O alinhamento da formação de professores à BNCC, tal como se apresenta no Parecer do CNE, representa um retrocesso na concepção de formação, com a  retomada de proposições derrotadas na década de 90, pós-LDB, tais como

  1.  rebaixamento da formação teórica (Cf  pag 28 1123-1144) no campo dos fundamentos  das ciências da educação e ciências pedagógicas, em conflito com as mais avançadas proposições  construídas pela área da educação e das licenciaturas nas áreas especificas, pelos educadores em suas entidades cientificas, como  ANFOPE e Anped,  que vêm indicando a necessidade de uma sólida formação teórica tanto no campo das disciplinas especificas da educação básica quanto nos fundamentos da educação e das ciências pedagógicas;

  2. a recusa do conceito de base comum nacional , construído pelo movimento dos educadores em luta pela formação de professores desde a década de 70, como um conjunto de princípios orientadores da organização dos percursos formativos em todas as licenciaturas, e na pedagogia, e contemplados nas DCNs 2015, aprovada pelo CNE e assumida pelas IES desde 2015.

  3. a secundarização das IES formadoras publicas dos processos de formação continuada, bem como sua entrega preferencial a organizações sociais e fundações empresariais (leia aqui)

  4. o retorno a uma concepção de formação continuada de caráter técnico -instrumental, reduzindo o professor a um “prático”, que circunscreve sua formação  contínua “alinhada” exclusivamente à BNCC, desenvolvida na própria escola e nas Escolas ou Institutos de Formação das redes, utilizando-se exclusivamente do tempo de 1/3 da carga horária destinada a um conjunto de atividades de avaliação, planejamento e organização do trabalho pedagógico de caráter individual e coletivo.
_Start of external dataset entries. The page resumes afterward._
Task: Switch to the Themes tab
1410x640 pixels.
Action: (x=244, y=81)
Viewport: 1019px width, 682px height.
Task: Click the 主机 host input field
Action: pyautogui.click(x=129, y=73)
Outras duas complexas questões são abordadas no Parecer sob análise: a provável alteração da carreira docente, desconhecendo a proposta construída no âmbito do CNE, em 2009, para as Diretrizes Nacionais da Carreira Docente (veja aqui) e os processos de acreditação de instituições formadoras e certificação de estudantes e professores vinculadas à implementação da BNC de Formação de Professores.